§ **Instructions for the task**
An exact copy is needed of each line from the one including "At what coordinates should I click to accomplish: Sort" through the last line of the entries, both ends counted, with nothing added.

[Collected data]

━━━━━━━━━━━━━━━━

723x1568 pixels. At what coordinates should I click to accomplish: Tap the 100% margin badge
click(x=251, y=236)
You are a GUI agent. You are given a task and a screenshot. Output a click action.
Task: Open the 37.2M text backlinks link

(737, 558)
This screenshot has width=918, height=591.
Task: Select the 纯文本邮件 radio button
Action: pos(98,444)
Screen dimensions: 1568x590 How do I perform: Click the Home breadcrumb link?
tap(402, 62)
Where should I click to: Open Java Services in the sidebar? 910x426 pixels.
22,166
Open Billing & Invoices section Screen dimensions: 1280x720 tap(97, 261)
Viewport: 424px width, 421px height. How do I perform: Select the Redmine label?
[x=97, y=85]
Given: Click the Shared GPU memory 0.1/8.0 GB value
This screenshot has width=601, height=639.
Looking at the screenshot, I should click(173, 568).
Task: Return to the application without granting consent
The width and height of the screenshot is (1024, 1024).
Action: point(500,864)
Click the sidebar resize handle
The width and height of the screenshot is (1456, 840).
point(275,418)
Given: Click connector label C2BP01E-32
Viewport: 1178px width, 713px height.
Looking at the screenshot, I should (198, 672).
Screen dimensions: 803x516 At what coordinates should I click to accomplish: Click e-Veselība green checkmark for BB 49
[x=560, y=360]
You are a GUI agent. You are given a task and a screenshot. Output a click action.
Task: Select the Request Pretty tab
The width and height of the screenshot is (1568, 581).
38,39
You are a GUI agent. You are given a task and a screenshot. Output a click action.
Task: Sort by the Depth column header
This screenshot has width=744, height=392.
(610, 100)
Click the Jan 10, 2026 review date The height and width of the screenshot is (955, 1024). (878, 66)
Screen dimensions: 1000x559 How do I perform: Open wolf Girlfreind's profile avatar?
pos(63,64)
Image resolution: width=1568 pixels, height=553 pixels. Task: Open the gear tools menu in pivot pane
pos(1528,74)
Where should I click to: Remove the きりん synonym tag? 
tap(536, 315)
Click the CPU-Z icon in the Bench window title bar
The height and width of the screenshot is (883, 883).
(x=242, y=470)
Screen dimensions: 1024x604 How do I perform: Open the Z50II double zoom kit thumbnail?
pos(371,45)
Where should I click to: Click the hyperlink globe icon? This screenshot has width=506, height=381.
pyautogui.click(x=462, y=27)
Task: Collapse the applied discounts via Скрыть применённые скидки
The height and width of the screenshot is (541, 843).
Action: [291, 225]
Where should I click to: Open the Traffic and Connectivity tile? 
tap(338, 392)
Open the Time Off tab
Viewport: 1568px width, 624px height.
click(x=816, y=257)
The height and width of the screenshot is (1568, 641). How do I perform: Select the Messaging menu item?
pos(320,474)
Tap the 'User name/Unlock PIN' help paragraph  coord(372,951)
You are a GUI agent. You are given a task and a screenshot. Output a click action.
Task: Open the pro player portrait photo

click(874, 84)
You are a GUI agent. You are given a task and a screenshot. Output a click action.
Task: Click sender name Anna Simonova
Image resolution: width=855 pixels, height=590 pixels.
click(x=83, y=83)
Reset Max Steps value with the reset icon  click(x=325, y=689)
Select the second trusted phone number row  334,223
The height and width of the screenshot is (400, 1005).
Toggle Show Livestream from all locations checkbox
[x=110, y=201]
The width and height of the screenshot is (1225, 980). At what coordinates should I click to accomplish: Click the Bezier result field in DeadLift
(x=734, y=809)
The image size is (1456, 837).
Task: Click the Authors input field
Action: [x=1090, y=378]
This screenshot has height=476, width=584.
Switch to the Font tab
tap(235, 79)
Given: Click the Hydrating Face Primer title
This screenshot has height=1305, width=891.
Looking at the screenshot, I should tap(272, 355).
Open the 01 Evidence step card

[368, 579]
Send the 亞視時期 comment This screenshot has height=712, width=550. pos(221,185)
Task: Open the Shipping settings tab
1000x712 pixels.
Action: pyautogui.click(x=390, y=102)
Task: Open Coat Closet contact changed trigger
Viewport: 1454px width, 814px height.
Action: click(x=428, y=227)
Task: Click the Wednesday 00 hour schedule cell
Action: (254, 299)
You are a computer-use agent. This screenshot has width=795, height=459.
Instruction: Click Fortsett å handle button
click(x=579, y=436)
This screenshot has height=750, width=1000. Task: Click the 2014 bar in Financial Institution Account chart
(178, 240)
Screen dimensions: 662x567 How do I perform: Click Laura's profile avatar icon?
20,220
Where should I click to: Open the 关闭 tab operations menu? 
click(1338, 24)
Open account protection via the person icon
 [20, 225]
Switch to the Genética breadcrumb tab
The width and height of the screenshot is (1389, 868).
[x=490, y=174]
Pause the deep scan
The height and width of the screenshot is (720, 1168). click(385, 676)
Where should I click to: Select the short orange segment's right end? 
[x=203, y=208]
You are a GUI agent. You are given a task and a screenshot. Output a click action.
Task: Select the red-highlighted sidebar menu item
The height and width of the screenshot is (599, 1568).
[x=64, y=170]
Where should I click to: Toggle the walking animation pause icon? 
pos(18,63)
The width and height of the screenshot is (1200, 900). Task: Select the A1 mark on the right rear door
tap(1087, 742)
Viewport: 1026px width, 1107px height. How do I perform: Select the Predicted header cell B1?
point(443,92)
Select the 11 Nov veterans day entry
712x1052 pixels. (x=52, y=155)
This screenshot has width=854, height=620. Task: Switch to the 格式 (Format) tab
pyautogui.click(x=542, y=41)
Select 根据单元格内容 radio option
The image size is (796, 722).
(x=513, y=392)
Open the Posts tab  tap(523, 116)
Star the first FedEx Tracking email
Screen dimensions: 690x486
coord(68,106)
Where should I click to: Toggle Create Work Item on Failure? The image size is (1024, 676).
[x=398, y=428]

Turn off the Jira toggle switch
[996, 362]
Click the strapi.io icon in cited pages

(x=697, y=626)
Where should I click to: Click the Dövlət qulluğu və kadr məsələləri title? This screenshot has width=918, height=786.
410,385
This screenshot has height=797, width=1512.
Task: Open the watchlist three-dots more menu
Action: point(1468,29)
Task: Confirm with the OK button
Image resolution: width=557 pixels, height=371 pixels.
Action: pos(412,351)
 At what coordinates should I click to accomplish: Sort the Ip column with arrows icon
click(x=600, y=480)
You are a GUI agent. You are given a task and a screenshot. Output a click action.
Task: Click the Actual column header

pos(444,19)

━━━━━━━━━━━━━━━━

§ **Answer section**
 At what coordinates should I click to accomplish: Sort the Ip column with arrows icon
click(x=600, y=480)
You are a GUI agent. You are given a task and a screenshot. Output a click action.
Task: Click the Actual column header

pos(444,19)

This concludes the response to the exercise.